Ngomong-ngomong soal early start, fabian semenjak lahir udah punya kartu perpustakaan sendiri loh hahaha. Jadi seinget saya pas saya lagi hamil, saya liat (biasaaa, nyari susuatu yang gretongan wakaka) di mana gitu kalo fabian bisa dapet buku gratis dan koper kecil (semacam lunch box kalo menurut saya si) dari perpustakaan setempat. Yah mama denger gratisan ga mau melewatkan laaaahhh. Dan terdaftarlah jadinya fabian sebagai anggota perpustakaan di kampung kami hihi. Btw souvenir yang kami dapat lumayan loh. Ada friemeltjes dieren boek, short story book (with image), membership card-nya fabian, dan tentunya si koffer mini nan unyu itu hehe. Berhubung fabian dulu masih belum ngerti apa-apa jadinya saya cuma kasih main pake friemel boek-nya. Jadi inti membership ini si sebenernya supaya mama papa (atau anggota keluarga lainnya) bisa voorlezen (membaca – bercerita) untuk fabian buku-buku khusus untuk bayi yang bisa dipinjam dari perpustakaan. Semua berawal dari baby step ya gak, supaya tepat pada waktunya tumbuhlah minat fabian untuk membaca (cieee😂).

Paket boekstart, minus friemelboekje-nya 🙂

Di PC yang ada di foto ini, kita bisa cari buku yang kita mau. Di Gemeente kami ada tiga lokasi perpustakaan: di Heusden, Vlijmen dan Drunen (tempat kami tinggal). Jadi kalo kita nyari satu buku misalnya, harus dilihat juga di keterangannya si buku ada di perpustakaan yang mana.

Spot ini bisa dipake anak-anak untuk duduk kalo mereka mau baca di tempat.

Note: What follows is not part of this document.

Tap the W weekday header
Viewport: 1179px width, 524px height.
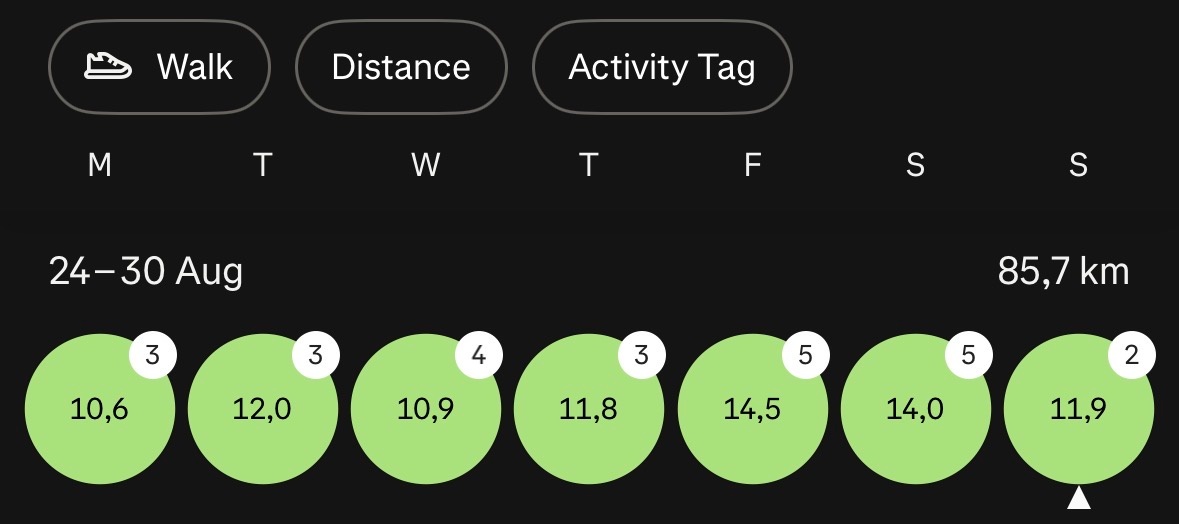(x=426, y=165)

Giant lego blocks corner. Salah satu spot favorit fabian 😉

Koleksi buku untuk anak-anak usia 5 tahun sampai dengan usia kurang lebih 12 tahun (basisschool atau elementary)

Section-nya di sini dibagi berdasarkan tema (dan usia). Kaya foto di sini, spot ini diperuntukkan untuk bacaan dengan tema kasih sayang dan kehidupan (love and life)

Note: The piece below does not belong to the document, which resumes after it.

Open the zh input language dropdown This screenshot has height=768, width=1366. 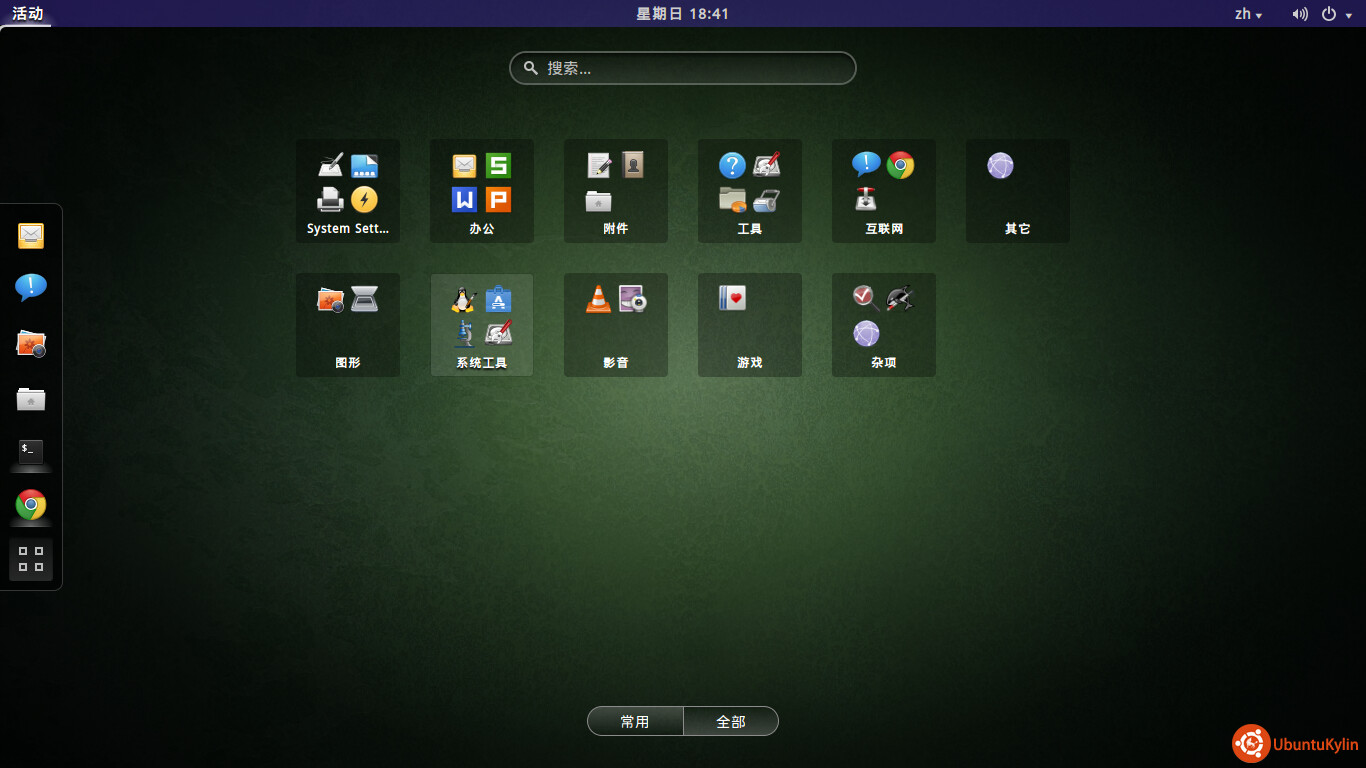(1248, 14)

Keranjang penuh dengan buku untuk bayi dan batita.

“surga” banget buat fabian. Di sini dia bisa bolak balik halaman di buku, lempar buku dari keranjang trus masukin lagi, atau banting-banting si boneka buaya hahaha

Tempat minjem dan balikin buku dari perpustakaan. Semuanya self service – walau ada petugas yang siap membantu kalo kita ga tau gimana caranya minjem atau balikin buku.

Ada kuda-kudaan juga di sini! Kuda goyang ini kalo dalam bahasa Belanda disebut “hobbelpaard”

Beberapa koleksi buku untuk anak-anak usia 2 – 5 tahun.

Di sini juga tersedia beberapa PC yang bisa dipergunakan secara gratis. Selain itu juga tersedia free wifi yang bisa diakses oleh pengunjung perpustakaan.

Fyi, biaya membership untuk anak -anak mulai dari 0 sampai usia 18 tahun di perpustakaan ini adalah gratis. Saya kurang tau tiap anak bisa minjem buku berapa banyak maksimal, tapi seingat saya anak-anak pernah minjem 3 buku sekaligus dalam satu waktu. Lamanya waktu peminjaman sekitar 3 minggu, dan denda keterlambatan pengembalian adalah sekitar 25 sen per hari. O ya, di sini kalo ga salah juga ada koleksi DVD, tapi kalo mau pinjem harus bayar (termasuk member anak-anak).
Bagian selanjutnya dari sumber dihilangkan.